- 抜粋文

+ + + + + + +

1)画像形成装置1から用紙後処理装置2に用紙情報及び/又は後処理情報を送信し(シーケンスQ1,Q2,Q3,Q4,Q5,Q6)、送信された情報に基づき用紙後処理装置2から送信される後処理時間(排紙間隔時間)Tを受信し(シーケンスQ4a)、この後処理時間(排紙間隔時間)に基づき、CPU1aが画像形成装置1から用紙後処理装置2に排出する複数の用紙を跨ぐ排紙間隔を制御するので、画像形成から用紙処理までを含めて簡単な制御で最適な生産性を得ることができる。
【0077】
2)先行の用紙(P(j-1)n)の指定タイミングと後行(後続)の用紙(Pj3)の指定タイミングが異なるので、先行の用紙束の用紙処理に必要な時間を考慮して後行の用紙を指定することができる。
【0078】
3)用紙後処理装置2は後処理時間Tを通知する後行の用紙の指定を、画像形成装置1から受信した後処理種類情報及び/又は用紙サイズ情報に基づき、プレスタック経路2d(用紙滞留手段)に滞留する用紙枚数とともに変更するので、用紙束の後処理時間Tとプレスタック枚数に応じて、待機する後行の用紙を的確に指定することができる。
【0079】
4)プレスタック経路2dに滞留する用紙の最大枚数を設定する操作パネル(設定手段)1bを備えているので、プレスタック経路2dにおける搬送不良の発生を防止し、搬送品質を向上させることができる。

+ + + + + + +

- 提供資料
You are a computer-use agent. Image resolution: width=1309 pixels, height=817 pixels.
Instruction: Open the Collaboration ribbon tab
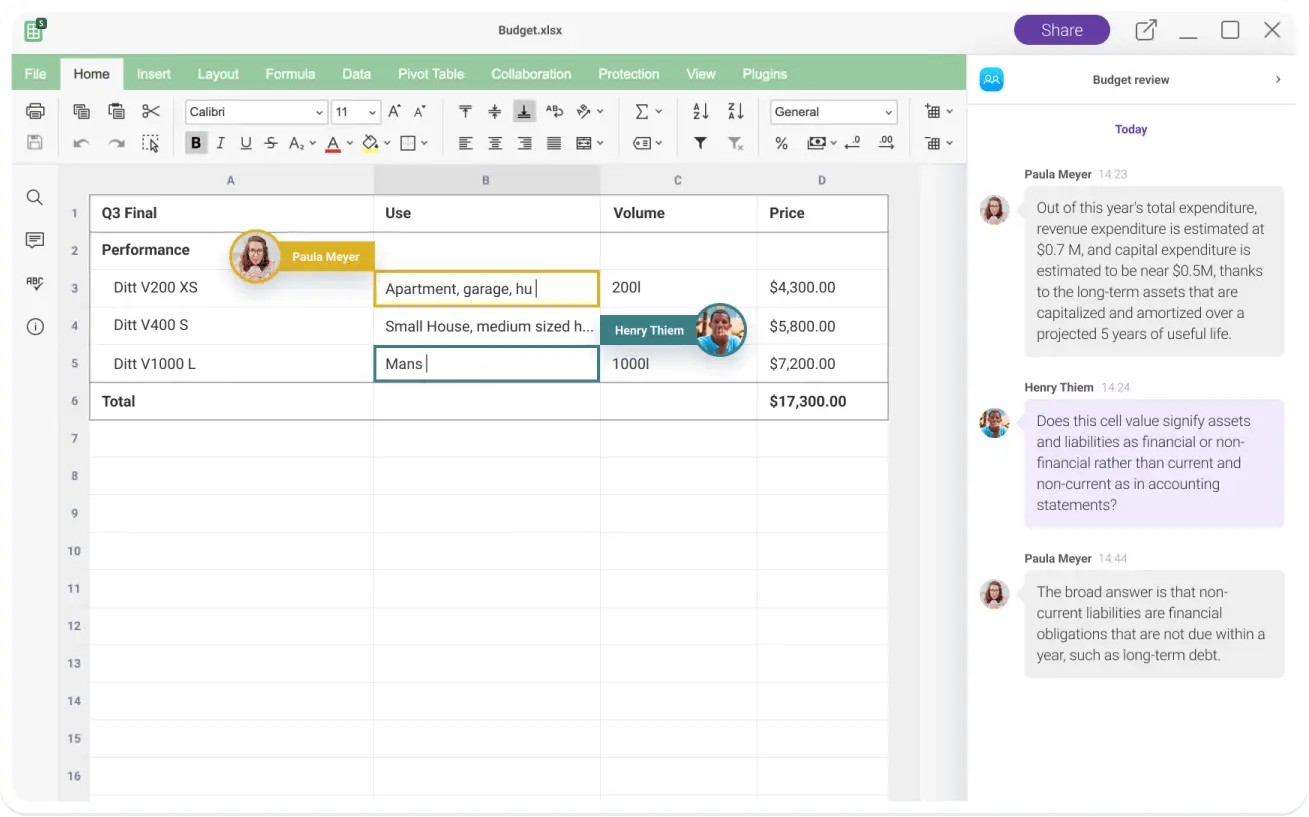click(x=531, y=73)
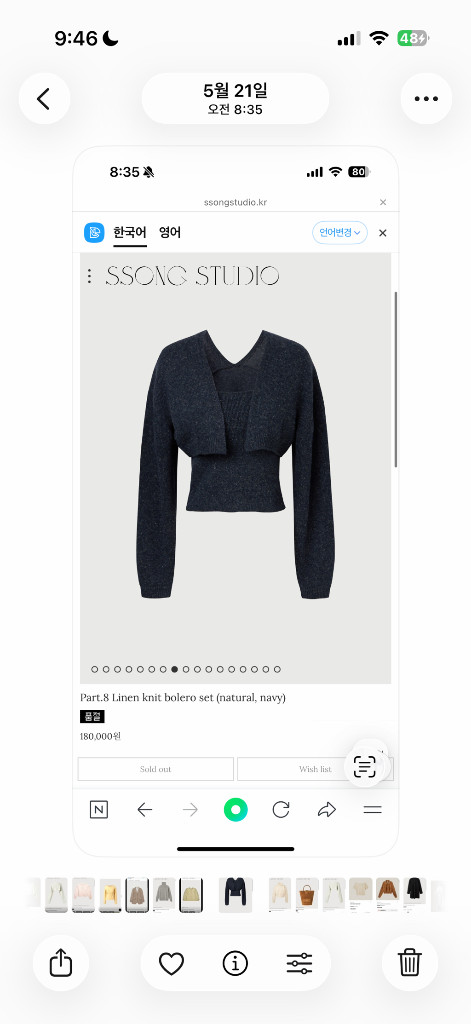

+ + + + + + +

- 実施する作業
A. 抜粋文のうち「3)用紙後処理装置2は」で始まる段落を、主な事実を保ったまま、より短い文章に書き直すこと。
B. 用紙後処理装置についての抜粋文の続きを、最後の段落の後から書くこと。

- 作業別の回答
A. 用紙後処理装置2は、画像形成装置1から受け取った後処理種類情報や用紙サイズ情報に基づき、後処理時間Tを通知する後行の用紙の指定を、プレスタック経路2dに滞留する用紙枚数とともに変更する。これにより、後処理時間Tとプレスタック枚数に応じて、待機させる後行の用紙を的確に指定できる。

B.
【0080】
5)プレスタック経路2dに滞留する用紙の枚数が0となるときには、後続(後行)の用紙Pj1を先行の用紙P(j-1)nの次用紙に変更するので、簡単な制御で待機する後行の用紙を指定することができる。
【0081】
6)用紙後処理装置2から画像形成装置1に送信する後処理情報の対象となる2枚の用紙を、先行する用紙P(j-1)nをステープル束の最終紙、後行する用紙を後続束の最終紙Pjn又はPj2とするので、1回のスタック経路2dへの滞留動作が1ジョブに対応し、最適な生産性を得ることができる。
【0082】
7)用紙後処理装置2から送信される後処理種類情報及び/又は用紙サイズ情報に基づき画像形成装置1から排紙される後続の用紙の排紙間隔を決定するので、後処理種類及び/又は用紙サイズに基づいて用紙後処理装置2に排出する用紙の排紙間隔を制御することができる。
【0083】
なお、特許請求の範囲における用紙は実施形態ではP1,P2,P(j-1)n、Pj1,Pj2,Pj3,Pj4,Pj5,・・・Pjnに、画像形成装置は符号1に、後処理トレイはステープルトレイ14に、後処理手段はステープラ12に、用紙後処理装置は符号2に、用紙滞留手段はプレスラック経路2dに、制御手段はCPU1aに、先行する用紙束の最終紙は先行束最終紙P(j-1)n、後続紙は符号Pj1,Pj2,Pj3,Pj4,Pj5に、設定手段は操作パネル1bに、後続束の最終紙は後続束最終紙PjnあるいはPj2に、それぞれ対応する。
【0084】
更に、本発明は前述した実施形態に限定されず、本発明の要旨を逸脱しない範囲で種々の変形が可能であり、特許請求の範囲に記載された技術思想に含まれる技術的事項の全てが本発明の対象となる。前記実施形態は、好適な例を示したものであるが、当業者ならば、本明細書に開示の内容から、各種の代替例、修正例、変形例あるいは改良例を実現することができ、これらは添付の特許請求の範囲に記載された技術的範囲に含まれる。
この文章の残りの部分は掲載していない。